When we get to detailed planning, I prefer a separate plan file
per detailed phase. These separate files should be named for the
master plan, in the same directory as the master plan, and simply
have -phase-NN-descriptive appended before the .md file
extension. Tracking of these sub-phases should be done via a table
like this in this master plan under the Execution section:
| Phase | Plan | Status |
|-------|------|--------|
| 1. Registry listing API | PLAN-thing-phase-01-listing.md | Not started |
| 2. URI parsing | PLAN-thing-phase-02-uri.md | Not started |
| ... | ... | ... |
I prefer one commit per logical change, and at minimum one commit per phase. Do not batch unrelated changes into a single commit. Each commit should be self-contained: it should build, pass tests, and have a clear commit message explaining what changed and why.
Terminology¶
Docker/OCI registries use specific terms that can be confusing. Here is how they relate to each other:
Organization (namespace) kolla
└── Repository kolla/nova-api
├── Tag kolla/nova-api:latest → manifest
├── Tag kolla/nova-api:2025.1-debian → manifest
└── Tag kolla/nova-api:wallaby → manifest
└── Repository kolla/keystone
├── Tag kolla/keystone:latest → manifest
└── ...
- Organization (or namespace): a grouping of related
repositories on the registry. On quay.io this is the top-level
entity (e.g.,
kolla,shakenfist). - Repository: a named image — the collection of all tagged
versions of that image.
kolla/nova-apiis a repository. The quay.io API calls these "repositories" and lists them under a namespace. - Tag: a human-readable pointer to a specific image manifest
within a repository.
latestand2025.1-debianare tags. A single repository can have many tags. - Image: what you actually pull — a specific repository at a
specific tag, e.g.,
quay.io/kolla/nova-api:latest. - Label: key-value metadata embedded inside an image's
config (set via
LABELin a Dockerfile). Labels are unrelated to tags. Reading labels requires fetching the image config blob. Labels are not used in this plan.

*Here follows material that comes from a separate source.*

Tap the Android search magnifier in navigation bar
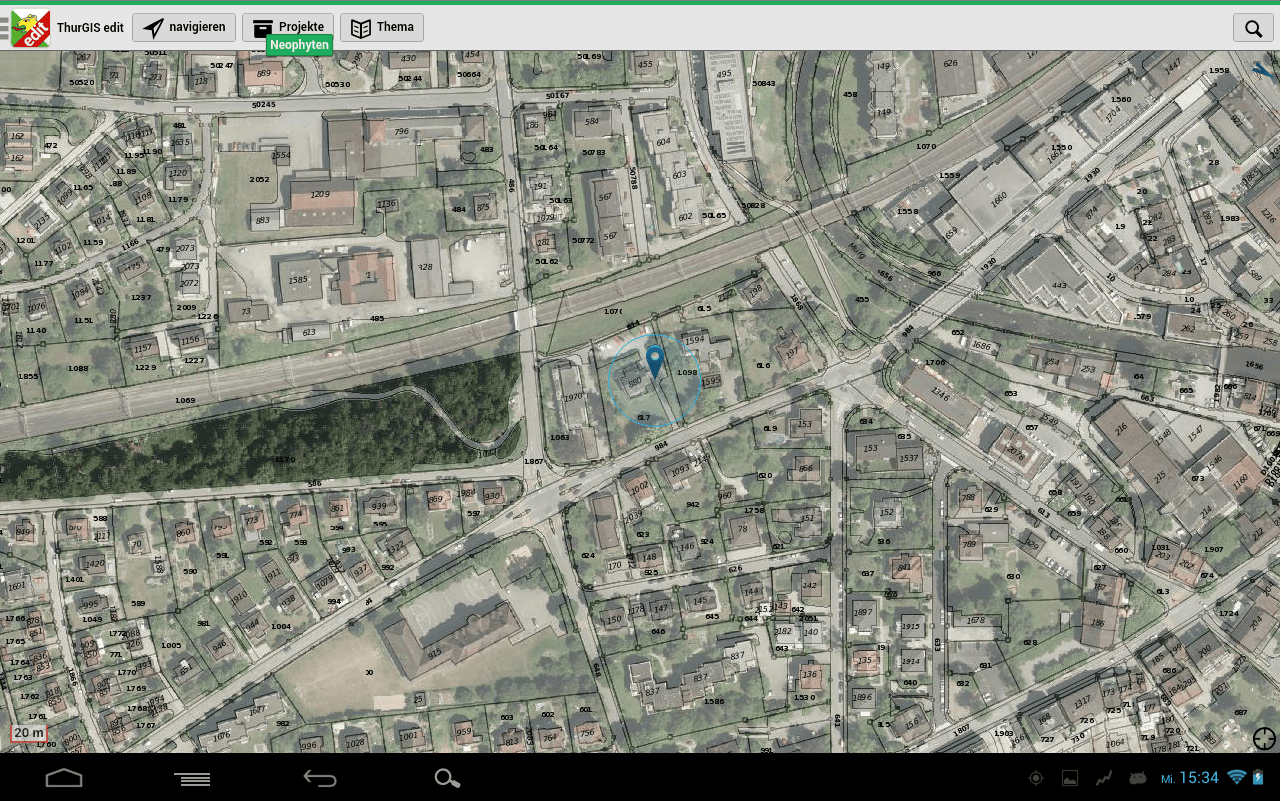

So when this plan says "list repositories in the org and check if
the tag exists," it means: enumerate the image names (nova-api,
keystone, glance-api, ...) under the kolla namespace, then
for each one check whether it has a tag called latest.
Situation¶
Occystrap can currently fetch individual container images from any
Docker/OCI-compliant registry (including quay.io) using the
registry:// URI scheme. However, there is no way to discover
images programmatically — users must already know the exact
image name and tag.
Quay.io provides a proprietary REST API (/api/v1/) that can
enumerate repositories within an organization and list their tags.
This API is separate from the standard Docker Registry V2 API,
which does not support organization-level enumeration (the
/v2/_catalog endpoint is disabled on quay.io).
The quay.io API v1 works unauthenticated for public repositories
(requires public=true query parameter). For private
organizations, a bearer token is required (obtained from quay.io
account settings or a robot account). This is different from the
Docker Registry V2 bearer token exchange — it is a simple
Authorization: Bearer <token> header using a quay.io API token.
Mission and problem statement¶
Add the ability to discover and download all container images with a given tag from a quay.io organization, optionally filtered by a repo name glob pattern.
The core use case is: "download every image tagged latest (or
2025.1-debian, etc.) from the kolla organization on quay.io."
This is a tag-based bulk fetch — no image label inspection is
needed. The discovery step simply lists repos in the org via the
quay.io API v1, filters by repo name glob, and then pulls each
matching org/repo:tag combination using the existing registry
pipeline.
This should feel like a natural extension of occystrap's existing
URI-based pipeline. The proposed approach is a new quay:// URI
scheme that expands to multiple registry:// operations
internally.
Proposed URI syntax¶
Components:
- ORG — the quay.io organization / namespace
- GLOB — a glob pattern matching repo names within the org
(use * for all repos)
- TAG — the exact image tag to fetch
Examples:
# All repos in "kolla" org with tag "2025.1-debian"
quay://kolla/*:2025.1-debian
# Only repos starting with "centos-"
quay://kolla/centos-*:latest
# All repos with tag "latest"
quay://kolla/*:latest
# Private org (auth via --username/--password or env vars)
quay://myorg/*:latest
The quay:// scheme would work as an input source with the
existing info and process commands:
# List matching images (info mode — shows metadata for each)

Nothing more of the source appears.